Tulsa Public Schools Superintendent Keith Ballard says the new academy could open up doors for students for advanced degrees or rewarding careers.

“It could lead to higher education,” Ballard says. “It could lead to employment. There are numerous jobs with the aerospace industry in Tulsa, Oklahoma.”

Meeting Military

Several technical schools in the state offer specialized aerospace and maintenance education to fill requested needs at military bases in Oklahoma.

Altus Air Force Base started a “Grow Your Own Mechanic” program in 2013, an aircraft maintenance technician internship program developed in 1999 under the Student Education Employment Plan in cooperation with the Southwest Technology Center’s Aviation and Aerospace program.

“At our Tinker Campus, our Business and Industry Services customize courses to fit the needs of the people we are training.”
— Steve Allen, Superintendent, Mid-Del Technology Center

The SWTC, located in Altus, provides the initial aircraft technical training courses in airframe and aircraft engine skills to the mechanic candidates. From there, students receive hands-on experience, building aircraft mechanics to help fill positions in maintenance at Altus Air Force Base.

The high school and adult students go through a two-year program to earn their airframe license.

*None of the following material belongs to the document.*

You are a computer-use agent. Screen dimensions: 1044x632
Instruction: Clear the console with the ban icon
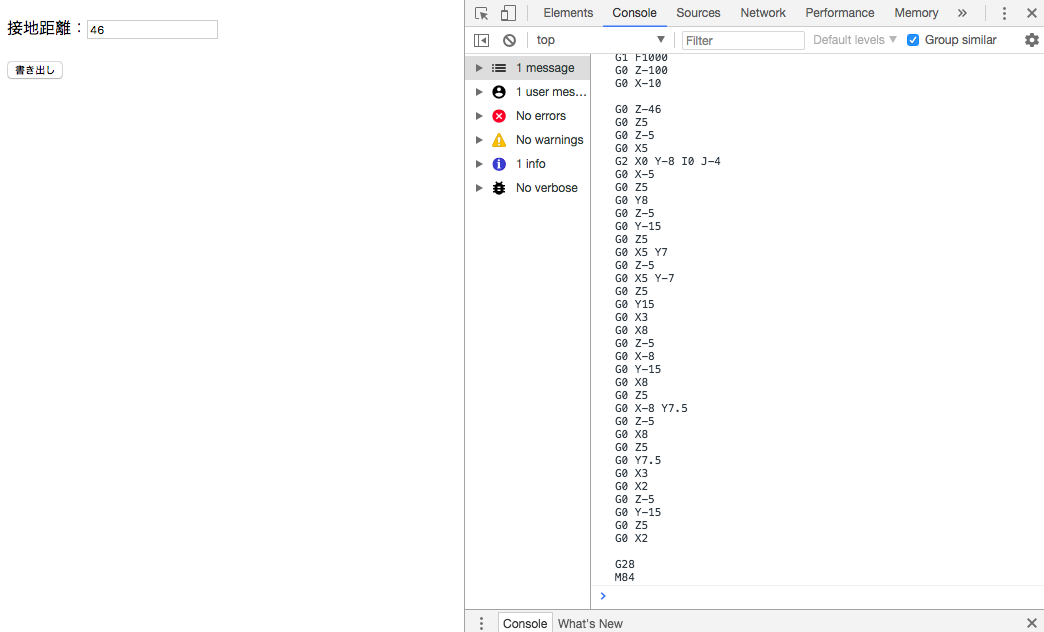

“Most recently, Altus Air Force Base was named the new training base for the KC 46A, the new refueling tanker,” says Jill Owenby, marketing and communications director, SWTC. “Until 1997, all maintenance was done by active duty personnel, but because of costs, civil service contracts were issued. The Director of Maintenance at the base contacted us to provide training for skilled workers.”

Aviation and Avionics Equipment Mechanics and Technicians
According to the Bureau of Labor Statistics:

  • 2014 Median Pay — $56,980 per year / $27.40 per hour
  • 140,000 aviation mechanics and specialists employed in 2012.
  • The projected growth — little to no change through 2022

CareerTech’s FAA-certified aviation maintenance technology programs that provide the FAA Airframe and Powerplant certification exams:

  • Southwestern Oklahoma Tech Center in Altus
  • Canadian Valley Technology Center in El Reno
  • Metro Tech Technology Centers in Oklahoma City
  • Gordon Cooper Technology Center in Shawnee
  • Tulsa Technology Centers

Mid-Del Technology Center also offers aerospace courses and training at three different facilities. Many of the courses are offered strictly to active duty military and government employees while others are open to high school students and adults.

“At our Tinker Campus, our Business and Industry Services customize courses to fit the needs of the people we are training,” says Mid-Del Technology Center Superintendent Steve Allen. “On base and at the Business Center, we customize training to what Tinker Air Force Base needs.”

The Tinker Technology Center trains military and government employees in the maintenance of aircraft and jet engines, says Jefferson Tarver, TTC director.

“During the course, we can see 7,000 to 10,000 students learning maintenance specific to aircraft,” says Tarver. “We teach everything that has to do with aircraft, including safety, mock out, takeout and more.”

The Business and Industry Services Center provides short term custom training for Tinker Air Force Base and its contractor companies. Classes also include aircraft maintenance and sheet metal courses.

“We are also part of a training program where employees spend two to four weeks training on base, and then they are sent off base to our center to get specialized courses in the basics of jet engines, systems, electrical and sheet metal,” says Allen. “They pretty quickly can advance with this basic understanding of aircraft.”